The full listing should be set down again precisely.

## RECORDS FOR THE TASK
——————

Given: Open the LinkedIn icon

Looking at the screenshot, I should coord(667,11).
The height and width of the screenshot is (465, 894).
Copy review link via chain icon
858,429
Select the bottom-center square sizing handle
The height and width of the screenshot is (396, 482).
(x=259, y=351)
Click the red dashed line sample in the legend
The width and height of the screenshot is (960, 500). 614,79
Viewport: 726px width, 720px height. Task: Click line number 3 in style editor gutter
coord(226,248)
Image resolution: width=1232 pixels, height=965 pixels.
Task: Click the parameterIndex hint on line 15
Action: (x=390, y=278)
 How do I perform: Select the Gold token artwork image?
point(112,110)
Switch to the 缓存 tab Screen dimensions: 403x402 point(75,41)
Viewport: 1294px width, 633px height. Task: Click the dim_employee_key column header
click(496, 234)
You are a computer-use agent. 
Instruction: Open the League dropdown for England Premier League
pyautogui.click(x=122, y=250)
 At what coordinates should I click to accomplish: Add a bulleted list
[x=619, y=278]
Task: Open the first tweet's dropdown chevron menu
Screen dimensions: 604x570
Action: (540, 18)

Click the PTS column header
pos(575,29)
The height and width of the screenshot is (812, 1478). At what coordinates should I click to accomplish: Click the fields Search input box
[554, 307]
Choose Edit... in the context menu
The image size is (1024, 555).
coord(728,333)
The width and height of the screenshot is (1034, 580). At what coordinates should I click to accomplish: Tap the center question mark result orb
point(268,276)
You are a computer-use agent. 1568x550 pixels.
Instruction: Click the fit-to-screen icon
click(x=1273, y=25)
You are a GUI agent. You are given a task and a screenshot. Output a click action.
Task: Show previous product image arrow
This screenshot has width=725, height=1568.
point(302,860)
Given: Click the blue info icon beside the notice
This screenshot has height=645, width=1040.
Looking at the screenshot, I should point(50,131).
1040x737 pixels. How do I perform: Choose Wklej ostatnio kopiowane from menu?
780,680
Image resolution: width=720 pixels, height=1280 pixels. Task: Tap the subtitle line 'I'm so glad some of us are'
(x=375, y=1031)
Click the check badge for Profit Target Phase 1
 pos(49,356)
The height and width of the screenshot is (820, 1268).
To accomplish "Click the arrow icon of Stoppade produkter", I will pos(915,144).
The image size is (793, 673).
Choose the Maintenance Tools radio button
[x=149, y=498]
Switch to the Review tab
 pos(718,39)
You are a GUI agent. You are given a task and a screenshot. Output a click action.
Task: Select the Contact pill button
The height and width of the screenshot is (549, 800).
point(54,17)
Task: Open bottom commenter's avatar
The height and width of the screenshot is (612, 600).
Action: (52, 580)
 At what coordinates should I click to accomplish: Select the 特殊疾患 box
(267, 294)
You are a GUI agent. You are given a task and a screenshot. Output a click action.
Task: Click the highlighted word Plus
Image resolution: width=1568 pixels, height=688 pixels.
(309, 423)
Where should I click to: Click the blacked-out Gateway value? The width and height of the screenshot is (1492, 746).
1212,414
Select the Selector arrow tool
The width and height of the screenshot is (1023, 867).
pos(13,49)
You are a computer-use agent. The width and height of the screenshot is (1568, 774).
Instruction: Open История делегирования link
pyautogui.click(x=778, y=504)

——————

## TASK OUTPUT
Given: Open the LinkedIn icon

Looking at the screenshot, I should coord(667,11).
The height and width of the screenshot is (465, 894).
Copy review link via chain icon
858,429
Select the bottom-center square sizing handle
The height and width of the screenshot is (396, 482).
(x=259, y=351)
Click the red dashed line sample in the legend
The width and height of the screenshot is (960, 500). 614,79
Viewport: 726px width, 720px height. Task: Click line number 3 in style editor gutter
coord(226,248)
Image resolution: width=1232 pixels, height=965 pixels.
Task: Click the parameterIndex hint on line 15
Action: (x=390, y=278)
 How do I perform: Select the Gold token artwork image?
point(112,110)
Switch to the 缓存 tab Screen dimensions: 403x402 point(75,41)
Viewport: 1294px width, 633px height. Task: Click the dim_employee_key column header
click(496, 234)
You are a computer-use agent. 
Instruction: Open the League dropdown for England Premier League
pyautogui.click(x=122, y=250)
 At what coordinates should I click to accomplish: Add a bulleted list
[x=619, y=278]
Task: Open the first tweet's dropdown chevron menu
Screen dimensions: 604x570
Action: (540, 18)

Click the PTS column header
pos(575,29)
The height and width of the screenshot is (812, 1478). At what coordinates should I click to accomplish: Click the fields Search input box
[554, 307]
Choose Edit... in the context menu
The image size is (1024, 555).
coord(728,333)
The width and height of the screenshot is (1034, 580). At what coordinates should I click to accomplish: Tap the center question mark result orb
point(268,276)
You are a computer-use agent. 1568x550 pixels.
Instruction: Click the fit-to-screen icon
click(x=1273, y=25)
You are a GUI agent. You are given a task and a screenshot. Output a click action.
Task: Show previous product image arrow
This screenshot has width=725, height=1568.
point(302,860)
Given: Click the blue info icon beside the notice
This screenshot has height=645, width=1040.
Looking at the screenshot, I should point(50,131).
1040x737 pixels. How do I perform: Choose Wklej ostatnio kopiowane from menu?
780,680
Image resolution: width=720 pixels, height=1280 pixels. Task: Tap the subtitle line 'I'm so glad some of us are'
(x=375, y=1031)
Click the check badge for Profit Target Phase 1
 pos(49,356)
The height and width of the screenshot is (820, 1268).
To accomplish "Click the arrow icon of Stoppade produkter", I will pos(915,144).
The image size is (793, 673).
Choose the Maintenance Tools radio button
[x=149, y=498]
Switch to the Review tab
 pos(718,39)
You are a GUI agent. You are given a task and a screenshot. Output a click action.
Task: Select the Contact pill button
The height and width of the screenshot is (549, 800).
point(54,17)
Task: Open bottom commenter's avatar
The height and width of the screenshot is (612, 600).
Action: (52, 580)
 At what coordinates should I click to accomplish: Select the 特殊疾患 box
(267, 294)
You are a GUI agent. You are given a task and a screenshot. Output a click action.
Task: Click the highlighted word Plus
Image resolution: width=1568 pixels, height=688 pixels.
(309, 423)
Where should I click to: Click the blacked-out Gateway value? The width and height of the screenshot is (1492, 746).
1212,414
Select the Selector arrow tool
The width and height of the screenshot is (1023, 867).
pos(13,49)
You are a computer-use agent. The width and height of the screenshot is (1568, 774).
Instruction: Open История делегирования link
pyautogui.click(x=778, y=504)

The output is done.